Full text | Click to download. |
Citation |
PhD Thesis, Yale University, 2006.
|
Author | Kevin Chang
|
The proliferation of computational problems involving massive data sets has necessitated the design of computational paradigms that model the extra constraints placed on systems processing very large inputs. Among these algorithmic paradigms, the pass-efficient model captures the constraints that the input may be much too large to fit in main memory for processing, and that system performance is optimized by sequential access to the data in storage. Thus, in the pass-efficient model of computation, an algorithm may make a constant number of sequential passes over read-only input while using a small amount of random access memory. The resources to be optimized are memory, number of passes, and per element processing time.

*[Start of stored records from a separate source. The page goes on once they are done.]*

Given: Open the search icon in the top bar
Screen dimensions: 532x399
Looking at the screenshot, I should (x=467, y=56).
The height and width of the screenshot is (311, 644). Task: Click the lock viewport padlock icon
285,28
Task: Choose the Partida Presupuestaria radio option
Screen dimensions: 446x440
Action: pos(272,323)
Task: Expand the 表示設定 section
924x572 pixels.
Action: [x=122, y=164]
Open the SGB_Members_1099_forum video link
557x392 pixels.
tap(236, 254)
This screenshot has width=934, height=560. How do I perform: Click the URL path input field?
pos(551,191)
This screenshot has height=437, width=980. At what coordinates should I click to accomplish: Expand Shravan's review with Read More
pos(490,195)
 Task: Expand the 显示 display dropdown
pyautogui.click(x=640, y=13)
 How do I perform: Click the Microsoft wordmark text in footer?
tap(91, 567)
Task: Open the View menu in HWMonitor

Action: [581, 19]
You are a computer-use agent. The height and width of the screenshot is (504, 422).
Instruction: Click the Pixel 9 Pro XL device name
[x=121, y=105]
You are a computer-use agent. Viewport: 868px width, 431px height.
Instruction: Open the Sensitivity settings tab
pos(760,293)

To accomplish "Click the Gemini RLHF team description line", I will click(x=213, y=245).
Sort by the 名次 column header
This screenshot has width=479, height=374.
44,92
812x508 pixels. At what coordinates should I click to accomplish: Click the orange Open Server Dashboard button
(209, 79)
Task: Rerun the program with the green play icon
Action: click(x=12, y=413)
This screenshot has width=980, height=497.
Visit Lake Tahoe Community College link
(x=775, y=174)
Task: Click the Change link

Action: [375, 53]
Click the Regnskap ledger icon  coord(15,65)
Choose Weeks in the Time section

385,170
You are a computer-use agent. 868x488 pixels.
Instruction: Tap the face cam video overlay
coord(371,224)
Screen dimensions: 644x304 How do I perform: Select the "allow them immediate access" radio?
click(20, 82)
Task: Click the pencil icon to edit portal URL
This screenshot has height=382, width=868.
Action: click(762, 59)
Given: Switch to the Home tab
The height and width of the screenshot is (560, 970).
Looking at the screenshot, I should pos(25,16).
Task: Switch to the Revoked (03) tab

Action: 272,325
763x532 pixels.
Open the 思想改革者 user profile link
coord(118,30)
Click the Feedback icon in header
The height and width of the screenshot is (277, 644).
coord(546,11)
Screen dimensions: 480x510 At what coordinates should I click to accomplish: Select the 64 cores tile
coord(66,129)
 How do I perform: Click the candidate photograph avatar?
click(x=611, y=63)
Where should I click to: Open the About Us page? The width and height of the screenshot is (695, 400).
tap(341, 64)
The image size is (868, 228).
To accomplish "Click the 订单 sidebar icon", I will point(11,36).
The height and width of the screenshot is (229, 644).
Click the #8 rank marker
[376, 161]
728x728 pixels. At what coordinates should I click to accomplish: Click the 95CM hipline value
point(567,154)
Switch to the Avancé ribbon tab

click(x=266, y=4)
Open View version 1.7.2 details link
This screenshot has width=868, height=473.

We give pass-efficient algorithms for clustering and finding structure in large amounts of data. Our algorithms have the property that the number of passes allotted is an input parameter to the algorithm. We answer questions regarding the intrinsic tradeoffs between the number of passes used by a pass-efficient algorithm and the amount of random access memory required. Our algorithms use adaptive sampling techniques that are quite general and can be used to solve many massive data set problems. The first family of clustering problems that we consider is learning mixtures of distributions. In these problems, we are given samples drawn according to a probability distribution known as a mixture of distributions, and must reconstruct the density function of the original mixture. Our algorithms show tradeoffs between the number of passes and the amount of memory required: if the algorithm makes a few extra passes, the amount of memory required drops off sharply. We also prove lower bounds on the amount of memory needed by any L-pass randomized algorithm, thus showing that our tradeoff is nearly tight. The second family of clustering problems that we consider is the combinatorial optimization problem of facility location and related problems. Our pass-efficient algorithms for this problem exhibit the same sharp tradeoffs as our algorithm for learning mixtures of distributions. We also give clustering algorithms that are not in the streaming model for partitioning a graph to approximately minimize certain natural objective functions.